Hacker News new | past | comments | ask | show | jobs | submit login
Filters to block and remove copycat-websites from DuckDuckGo, Google and other (github.com/quenhus)
338 points by gleb_the_human on Feb 17, 2022 | hide | past | favorite | 109 comments



I've been recently searching for some very specific keyword stuff, and bumping into a lot of sites which seemed like just reformatted copy-n-paste of stackoverflow and various mailing lists, adding zero value and clogging up the top 100 search results.

Now that I see the HUGE number of copycat sites in the stackoverflow_copycats.txt file, I am beginning to understand what's going on.

Thanks!


It's crazy the community has had to come together to create rag-tag tools like this to patch up what is supposed to be a trillion dollar search engine that should be the pinnacle of human civilization. But then I remember it's the same sort of crazy whereby the richest country in the world has homeless people, child hunger, and decaying infrastructure :/


It’s not a lack of resources it’s a lack of will. You can’t force parents to use the food programs. Hell around where I live you can’t stop the parents from stealing from their kids to buy drugs.
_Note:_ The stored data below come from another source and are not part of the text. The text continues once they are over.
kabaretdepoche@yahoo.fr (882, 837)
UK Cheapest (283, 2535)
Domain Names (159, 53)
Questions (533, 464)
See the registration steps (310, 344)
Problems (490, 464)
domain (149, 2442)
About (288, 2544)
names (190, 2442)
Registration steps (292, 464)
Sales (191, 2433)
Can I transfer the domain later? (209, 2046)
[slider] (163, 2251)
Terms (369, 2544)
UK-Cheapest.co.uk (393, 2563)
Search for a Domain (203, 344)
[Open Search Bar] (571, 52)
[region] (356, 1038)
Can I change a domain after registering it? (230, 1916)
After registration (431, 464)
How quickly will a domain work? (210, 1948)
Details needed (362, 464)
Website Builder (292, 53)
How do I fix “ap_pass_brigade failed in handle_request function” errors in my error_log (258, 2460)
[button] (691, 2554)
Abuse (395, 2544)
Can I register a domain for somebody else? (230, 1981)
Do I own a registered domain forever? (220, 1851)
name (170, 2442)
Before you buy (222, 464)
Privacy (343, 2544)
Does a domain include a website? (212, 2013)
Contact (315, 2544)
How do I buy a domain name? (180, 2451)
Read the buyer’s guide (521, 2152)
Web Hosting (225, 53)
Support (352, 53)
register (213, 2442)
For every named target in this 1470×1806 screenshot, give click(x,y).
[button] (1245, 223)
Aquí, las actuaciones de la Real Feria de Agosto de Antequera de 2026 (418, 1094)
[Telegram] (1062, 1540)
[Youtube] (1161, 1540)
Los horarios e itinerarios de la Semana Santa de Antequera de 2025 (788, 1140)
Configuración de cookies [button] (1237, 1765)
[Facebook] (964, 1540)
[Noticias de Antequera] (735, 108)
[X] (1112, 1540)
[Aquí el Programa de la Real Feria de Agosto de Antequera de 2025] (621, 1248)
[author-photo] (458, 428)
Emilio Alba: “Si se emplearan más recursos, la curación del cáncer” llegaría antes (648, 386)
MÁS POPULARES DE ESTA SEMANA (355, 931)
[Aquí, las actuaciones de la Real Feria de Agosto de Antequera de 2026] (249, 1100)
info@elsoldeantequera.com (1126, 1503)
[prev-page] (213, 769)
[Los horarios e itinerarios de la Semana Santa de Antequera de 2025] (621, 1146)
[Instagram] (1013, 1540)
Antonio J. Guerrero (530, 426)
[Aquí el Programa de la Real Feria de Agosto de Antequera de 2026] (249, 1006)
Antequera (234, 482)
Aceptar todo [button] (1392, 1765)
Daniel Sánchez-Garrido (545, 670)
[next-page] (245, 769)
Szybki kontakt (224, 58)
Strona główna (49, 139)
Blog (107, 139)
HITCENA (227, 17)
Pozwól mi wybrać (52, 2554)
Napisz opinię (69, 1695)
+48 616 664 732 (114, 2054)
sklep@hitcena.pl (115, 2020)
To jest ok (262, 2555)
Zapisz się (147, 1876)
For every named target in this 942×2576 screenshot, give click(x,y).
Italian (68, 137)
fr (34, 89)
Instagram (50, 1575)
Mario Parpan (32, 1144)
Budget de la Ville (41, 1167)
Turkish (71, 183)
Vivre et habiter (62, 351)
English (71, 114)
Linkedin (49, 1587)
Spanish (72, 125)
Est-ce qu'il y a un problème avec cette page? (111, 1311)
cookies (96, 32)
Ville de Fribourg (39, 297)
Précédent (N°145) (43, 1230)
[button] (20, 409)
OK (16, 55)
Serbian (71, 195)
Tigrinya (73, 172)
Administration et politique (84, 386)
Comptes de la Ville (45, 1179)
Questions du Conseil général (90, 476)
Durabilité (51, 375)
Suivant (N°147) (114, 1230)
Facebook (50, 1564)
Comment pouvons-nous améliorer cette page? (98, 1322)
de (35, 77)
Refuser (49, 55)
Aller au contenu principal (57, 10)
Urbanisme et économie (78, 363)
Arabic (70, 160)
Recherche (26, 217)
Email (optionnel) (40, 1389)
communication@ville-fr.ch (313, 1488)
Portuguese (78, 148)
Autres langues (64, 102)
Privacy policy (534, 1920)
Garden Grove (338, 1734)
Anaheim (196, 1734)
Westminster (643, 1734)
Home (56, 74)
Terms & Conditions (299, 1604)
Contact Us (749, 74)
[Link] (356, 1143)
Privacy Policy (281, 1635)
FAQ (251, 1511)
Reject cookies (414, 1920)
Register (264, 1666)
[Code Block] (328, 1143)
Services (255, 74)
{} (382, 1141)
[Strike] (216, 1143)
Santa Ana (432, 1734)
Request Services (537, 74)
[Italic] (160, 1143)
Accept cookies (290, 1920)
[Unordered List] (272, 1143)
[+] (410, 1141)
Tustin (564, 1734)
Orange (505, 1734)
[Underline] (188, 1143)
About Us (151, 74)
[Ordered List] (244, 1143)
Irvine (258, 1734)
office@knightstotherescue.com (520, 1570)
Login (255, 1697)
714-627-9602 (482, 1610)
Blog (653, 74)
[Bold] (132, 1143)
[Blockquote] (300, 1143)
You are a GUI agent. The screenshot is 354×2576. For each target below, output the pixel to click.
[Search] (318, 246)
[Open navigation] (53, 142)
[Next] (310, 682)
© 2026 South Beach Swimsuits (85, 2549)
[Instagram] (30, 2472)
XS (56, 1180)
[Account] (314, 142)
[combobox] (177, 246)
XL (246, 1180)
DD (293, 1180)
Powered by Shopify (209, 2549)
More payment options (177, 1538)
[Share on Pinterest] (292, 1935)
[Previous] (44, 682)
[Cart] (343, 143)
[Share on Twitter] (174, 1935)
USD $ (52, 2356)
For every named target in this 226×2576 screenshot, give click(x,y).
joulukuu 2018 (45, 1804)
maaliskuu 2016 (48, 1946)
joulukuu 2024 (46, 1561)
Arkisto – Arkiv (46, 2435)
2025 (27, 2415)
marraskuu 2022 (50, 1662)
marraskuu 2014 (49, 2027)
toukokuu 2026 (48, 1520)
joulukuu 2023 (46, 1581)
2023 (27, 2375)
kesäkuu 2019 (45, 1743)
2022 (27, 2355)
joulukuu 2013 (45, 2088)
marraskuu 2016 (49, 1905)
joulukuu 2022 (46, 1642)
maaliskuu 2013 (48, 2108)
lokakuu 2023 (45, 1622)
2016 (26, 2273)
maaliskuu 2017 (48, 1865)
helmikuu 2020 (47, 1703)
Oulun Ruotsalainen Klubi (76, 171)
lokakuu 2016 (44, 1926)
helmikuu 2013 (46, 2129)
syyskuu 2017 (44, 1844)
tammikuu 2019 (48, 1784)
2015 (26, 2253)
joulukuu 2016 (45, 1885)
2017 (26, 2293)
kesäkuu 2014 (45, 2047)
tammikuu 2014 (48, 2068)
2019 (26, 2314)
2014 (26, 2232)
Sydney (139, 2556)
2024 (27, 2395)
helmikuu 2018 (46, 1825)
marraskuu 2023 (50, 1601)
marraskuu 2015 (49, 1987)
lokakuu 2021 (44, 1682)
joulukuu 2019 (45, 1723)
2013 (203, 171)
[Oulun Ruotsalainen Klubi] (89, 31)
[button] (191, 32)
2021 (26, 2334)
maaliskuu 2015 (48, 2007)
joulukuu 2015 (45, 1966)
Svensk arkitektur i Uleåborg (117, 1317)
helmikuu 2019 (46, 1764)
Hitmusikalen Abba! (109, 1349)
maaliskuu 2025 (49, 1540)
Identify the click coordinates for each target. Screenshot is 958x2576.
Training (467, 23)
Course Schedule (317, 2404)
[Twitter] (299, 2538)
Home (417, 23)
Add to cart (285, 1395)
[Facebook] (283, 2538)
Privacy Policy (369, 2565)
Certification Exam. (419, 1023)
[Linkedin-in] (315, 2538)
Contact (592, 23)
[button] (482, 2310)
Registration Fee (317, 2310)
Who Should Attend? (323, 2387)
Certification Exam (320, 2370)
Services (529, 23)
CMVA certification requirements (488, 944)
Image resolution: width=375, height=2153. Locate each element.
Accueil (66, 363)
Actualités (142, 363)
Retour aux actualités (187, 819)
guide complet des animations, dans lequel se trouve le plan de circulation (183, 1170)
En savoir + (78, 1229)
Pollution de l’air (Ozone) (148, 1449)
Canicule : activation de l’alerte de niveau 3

Send a coat home with a kid on Friday, Monday they show up with no coat.


Political will, yes, but if you think people aren't willing to receive help and all the resources we need are there you are so misguided my friend. We can't even fund student lunches in many states. The primary problem across the board is lack of committing resources. Similarly child allowance tax credit was literally lifting people out of poverty but we don't have the political will to renew it.

People accept help when you give it. This why quite embarrassingly one third of GoFundMe campaigns are to fund medical expenses that wouldn't even have happened with a decent healthcare system. Don't come to me with this argument when literally millions of people are resorting to begging on GoFundMe.

If a child goes home with a coat and comes back without it, they probably have bills and a financial situation at home so dire that they sold the coat.

How is a family of four making $25k/yr supposed to deal with a $120k medical bill when they lack health insurance because this gig economy and the 3 shift jobs they work don't provide it?


There is no good reason a kid should go hungry in the US. Federal, state, school, charity food programs make it possible for every kid to eat. But a parent who would steal his kids coat to pay his medical bills (your scenario not mine or likely anyone else's), is the kind of parent who doesn't care enough about their kid to sign up and participate in these programs. You should hang out on r/teachers some time and get a glimpse into what teachers are seeing these days.


It isn't a good argument for why you shouldn't give out resources. Even if parents are going to "steal" the funds, as you say, you are still giving them that much more overhead, and research shows the vast, vast majority of people aren't going to behave like you describe (educate yourself, consume some real leftist content)


Your counter argument would be more persuasive if you provided proof instead of what seems like just another opinion.


I think these are two completely separate issues and patching them together is a lot more about spinning a narrative than addressing them


Could you elaborate a little on the similarities you see between SEO spam and child hunger?


Both are unnecessary and confusing to see when set against the massive success of their creators.


In both scenarios you have a massive entity with near-infinite resources acting like it's so underfunded it can't take care of it's own shit.


In capitalism rich/powerful entities don't necessarily have incentives to make the world (or even their own direct neigbourhood) a better place, and most big entities act only based on their incentives, not based on morals and ethics.

They however have strong incentives to invest all available resources into their own survival, prolong their own life and/or earn more money.

Depending on how the managment is in turn incentivised they will typically also prefer short term success over decisions that would make more sense long term — e.g. short term a search engine saves money by not spending a ton of money on quality when they are in a monopolist position, while in the long term it fould bite them.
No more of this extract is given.